Adding movie to the movement alongside cinematographer Michael Crommett, Stanton presents the culmination of 1200 interviews filmed over four years.

“Early on I realized that video would add a deeper layer to Humans of New York,” says Stanton in an introductory post on Facebook.

“At the heart of all these posts are the conversations themselves. I’m often deeply moved by the people I meet. Or they make me laugh. Or they make me think. And I always do my best to recreate the experience through photos and words. But I always knew that video would provide the closest thing to ‘actually being there.’”

Available exclusively on Facebook’s new Watch tab, the series expands on what the blog does best: let’s random New Yorkers speak for themselves.

With the best of the interviews sorted into themes of time, star, home, relationships, purpose, mission, parenting and help, the weekly series is currently on episode 9 of 12 of the first season.

A return to Stanton’s roots after exploring the photographic concept in Iran, Iraq, India, Sudan, Nepal, Mexico, Ukraine, Jordan, Israel, Kenya, Democratic Republic of the Congo, South Sudan and Uganda, the docuseries is as emotive as ever.

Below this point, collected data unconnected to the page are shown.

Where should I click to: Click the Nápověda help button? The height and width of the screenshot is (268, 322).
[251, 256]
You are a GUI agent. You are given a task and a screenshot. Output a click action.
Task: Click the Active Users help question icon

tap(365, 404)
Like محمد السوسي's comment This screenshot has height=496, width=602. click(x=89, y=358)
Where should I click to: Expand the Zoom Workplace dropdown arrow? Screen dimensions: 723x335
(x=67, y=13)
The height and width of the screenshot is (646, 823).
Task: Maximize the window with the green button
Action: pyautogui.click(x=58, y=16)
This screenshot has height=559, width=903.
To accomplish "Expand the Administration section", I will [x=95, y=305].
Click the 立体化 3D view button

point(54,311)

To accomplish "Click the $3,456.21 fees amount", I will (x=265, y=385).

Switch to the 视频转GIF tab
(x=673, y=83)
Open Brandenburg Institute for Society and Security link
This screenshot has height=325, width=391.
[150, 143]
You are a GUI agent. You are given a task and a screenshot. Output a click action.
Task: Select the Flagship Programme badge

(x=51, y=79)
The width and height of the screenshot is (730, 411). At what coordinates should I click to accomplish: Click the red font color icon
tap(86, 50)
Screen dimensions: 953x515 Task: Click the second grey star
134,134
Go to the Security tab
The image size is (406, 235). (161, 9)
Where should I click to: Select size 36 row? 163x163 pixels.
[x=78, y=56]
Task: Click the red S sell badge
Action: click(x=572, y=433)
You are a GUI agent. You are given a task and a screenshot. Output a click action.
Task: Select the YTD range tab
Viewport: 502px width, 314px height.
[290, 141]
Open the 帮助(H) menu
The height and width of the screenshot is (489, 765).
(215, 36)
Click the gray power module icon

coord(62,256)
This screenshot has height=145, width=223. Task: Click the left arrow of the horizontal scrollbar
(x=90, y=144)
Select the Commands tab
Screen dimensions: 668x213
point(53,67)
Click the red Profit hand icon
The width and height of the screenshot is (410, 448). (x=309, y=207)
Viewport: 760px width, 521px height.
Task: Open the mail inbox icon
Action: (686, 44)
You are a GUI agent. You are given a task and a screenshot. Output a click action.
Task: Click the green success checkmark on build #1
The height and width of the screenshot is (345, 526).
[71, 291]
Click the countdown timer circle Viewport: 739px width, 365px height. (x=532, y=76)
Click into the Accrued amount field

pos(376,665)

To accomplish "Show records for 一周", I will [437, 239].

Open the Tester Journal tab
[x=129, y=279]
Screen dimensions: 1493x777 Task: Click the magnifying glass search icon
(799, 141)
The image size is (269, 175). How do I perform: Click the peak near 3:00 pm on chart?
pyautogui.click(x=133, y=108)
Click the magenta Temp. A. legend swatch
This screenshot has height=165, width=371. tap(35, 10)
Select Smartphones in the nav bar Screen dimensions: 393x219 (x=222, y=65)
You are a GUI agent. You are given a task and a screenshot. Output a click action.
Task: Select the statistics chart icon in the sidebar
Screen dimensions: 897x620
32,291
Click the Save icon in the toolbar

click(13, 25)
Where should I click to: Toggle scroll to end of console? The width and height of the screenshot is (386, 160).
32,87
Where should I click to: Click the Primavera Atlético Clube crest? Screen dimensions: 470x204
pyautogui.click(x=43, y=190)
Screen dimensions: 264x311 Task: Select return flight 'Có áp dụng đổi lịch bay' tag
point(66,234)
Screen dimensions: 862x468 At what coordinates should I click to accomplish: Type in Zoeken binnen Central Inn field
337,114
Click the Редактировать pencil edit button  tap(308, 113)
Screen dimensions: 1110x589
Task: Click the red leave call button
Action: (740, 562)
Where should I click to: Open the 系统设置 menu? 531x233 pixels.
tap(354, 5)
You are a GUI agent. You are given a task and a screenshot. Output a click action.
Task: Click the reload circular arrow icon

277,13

New York sparkles. Its diverse inhabitants cure and cut to the core and all the while Crommett, the cinematographer, urges us to watch the light and the seasons change while a yellow cab is reflected in a puddle.

Presenting a series of short, sharp candid vignettes offering insight into everything from black fatherhood in the context of daughters, the ageing artist, homelessness, PTSD, joy, pain, divorce, ambition, the freedom of a hijab and everything in between, ‘Humans of New York – The Series’ is a soothing slice of life.

Described as a collection of “intimate and surprising conversations with strangers on the streets of New York City,” the series is particularly striking when it foregrounds the marginalised.

The disabled father and sketch artist whose seven-year-old went missing without a trace. Two young hijab-wearing Muslim women giggling over their summer bucket list which includes dying their hair funky colours. A homeless man who expounds on the particular pain of being adrift at Christmas and an old Holocaust survivor who laments how easily the world forgets the aged.

We’ve read their stories, caught a glimpse of their lives, joys, neuroses and fears and we’ve seen their words transcribed in the photo blog.

These are their voices.

Brandon Stanton’s moving, meandering humans of New York.